> Exercise tasks:
(1) Answer these from the post about brushes with famous people:
(a) Where did the writer meet Kim Fields?
(b) What did the writer and Paul Rudd talk about?
(c) Which film did the writer tell Laura Dern they enjoyed her in?
(2) List each line of the records that contains the string "page". Matching is case-sensitive.

═══ Given passage

Wednesday, May 9, 2007

Speaking of Famousosity

You should know this about me. I'm famous.


I don't have to wear big sunglasses when I go out and pump gas and I don't get asked for autographs or to pose in photos (although I did pose in one photo because these women were on a bachelorette party and they said they needed a photo of Drew Carey on the scavenger hunt and I'm often told I look like Drew Carey) and stuff like that but I know a lot of people. I'm making the air quotation marks here around the word people because if you're talking about someone famous you're not really talking about people... you're talking about people (and again I'm making air quotation marks). And because you know me, you know these people (again with the air quotation marks) because of all that six degrees stuff. Here's a list of people that I have encountered in my life thus far. Just don't go calling on them because they may not remember me.

I met Kim Fields at an ABC All-Stars Olympic kind of thingy in California. She was nice. And sweaty.


Talked with Buck Henry for quite some time about ragtime music in Sedalia, Missouri. He's a big fan.

Used to deliver newspapers to David Doyle's (Bosley) brother. I don't think he took the weekend paper and was an okay tipper when I collected.

Met John Leguizamo when he was in Lincoln shooting To Wong Foo Thanks For Everything Julie Newmar. He was not in drag.


Jodi Foster said "hi" to me as I walked out of a theater at the Telluride Film Festival. Her movie Little Man Tate premiered there. I have loved her ever since.

The rapper Fat Joe said "whasssup" to me as I passed him on the stairs of our hotel in Miami. It was around 3 a.m. and he was blasting the stereo of his car so loud I could hear it in my hotel room. I called down to the front desk to complain.


Shook hands with Bruce Campbell and told him how much of a fan I was of his movies. He asked my named and then told me I was a good man.

Rode down the elevator with Busta Rhymes. He is a very large man.

Stood in line to a movie with Amy Irving. I attempted to have a conversation with her which evidently bugged her and caused her to move to the front of the line. Bitch.

Partied with Kelly Lynch's sister at a Country Bar in LA. She's as hot as Kelly Lynch by the way.


Stood next to Laura Dern and told her how much I enjoyed her in Rambling Rose. She was sweet like a Georgia peach.

While at a blackjack table in Vegas at about 3 a.m., I watched Vince Vaughn flip a cigarette into his mouth and then give me the shooters. I gave him the single shooter back and raised him a wink.


Met Paul Rudd in a bar in LA. We talked Jayhawk basketball.

Although I have never met Stanley Tucci, I have seen him twice at two separate restaurants in New York within one week. I think maybe he was stalking me.

And most recently at the Grindhouse premiere, I was walking over to meet Kurt Russell when I ran in to Quentin Tarantino instead. I told him I loved the films and he thanked me for coming. Never did meet Kurt Russell.

20 comments:

Anonymous said...

Holy Cow, I know people who know people!

══════
═══ Material for the task

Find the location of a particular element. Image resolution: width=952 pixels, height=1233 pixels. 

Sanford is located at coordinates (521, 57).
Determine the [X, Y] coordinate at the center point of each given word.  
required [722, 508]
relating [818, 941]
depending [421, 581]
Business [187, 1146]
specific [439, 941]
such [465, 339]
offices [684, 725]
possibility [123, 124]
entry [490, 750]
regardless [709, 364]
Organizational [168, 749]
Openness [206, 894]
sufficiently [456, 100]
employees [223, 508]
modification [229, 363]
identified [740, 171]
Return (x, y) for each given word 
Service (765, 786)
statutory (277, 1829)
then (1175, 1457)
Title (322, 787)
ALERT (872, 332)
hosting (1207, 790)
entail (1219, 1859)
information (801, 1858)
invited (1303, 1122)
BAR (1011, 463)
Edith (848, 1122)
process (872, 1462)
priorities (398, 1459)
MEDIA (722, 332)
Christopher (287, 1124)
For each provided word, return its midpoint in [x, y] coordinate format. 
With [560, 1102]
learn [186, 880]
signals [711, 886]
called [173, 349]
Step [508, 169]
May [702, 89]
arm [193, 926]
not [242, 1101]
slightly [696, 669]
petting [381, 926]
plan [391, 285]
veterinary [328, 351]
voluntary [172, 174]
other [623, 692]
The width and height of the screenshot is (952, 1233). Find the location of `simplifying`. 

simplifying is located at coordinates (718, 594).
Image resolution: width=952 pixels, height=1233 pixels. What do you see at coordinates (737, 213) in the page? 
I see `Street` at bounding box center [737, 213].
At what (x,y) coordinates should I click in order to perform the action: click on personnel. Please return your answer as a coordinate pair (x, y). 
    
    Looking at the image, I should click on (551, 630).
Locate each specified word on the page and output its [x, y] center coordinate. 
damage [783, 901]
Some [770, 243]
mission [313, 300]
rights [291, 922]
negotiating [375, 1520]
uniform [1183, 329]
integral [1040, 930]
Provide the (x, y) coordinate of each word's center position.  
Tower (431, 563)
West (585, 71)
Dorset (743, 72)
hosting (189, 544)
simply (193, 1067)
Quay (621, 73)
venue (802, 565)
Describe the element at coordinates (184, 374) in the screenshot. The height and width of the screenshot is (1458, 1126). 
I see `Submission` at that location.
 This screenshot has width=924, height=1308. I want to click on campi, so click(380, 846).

══════

> Answers below:
(1)
(a) At an ABC All-Stars Olympic kind of thingy in California.
(b) Jayhawk basketball.
(c) Rambling Rose.

(2)
Image resolution: width=952 pixels, height=1233 pixels. What do you see at coordinates (737, 213) in the page? 
Locate each specified word on the page and output its [x, y] center coordinate. 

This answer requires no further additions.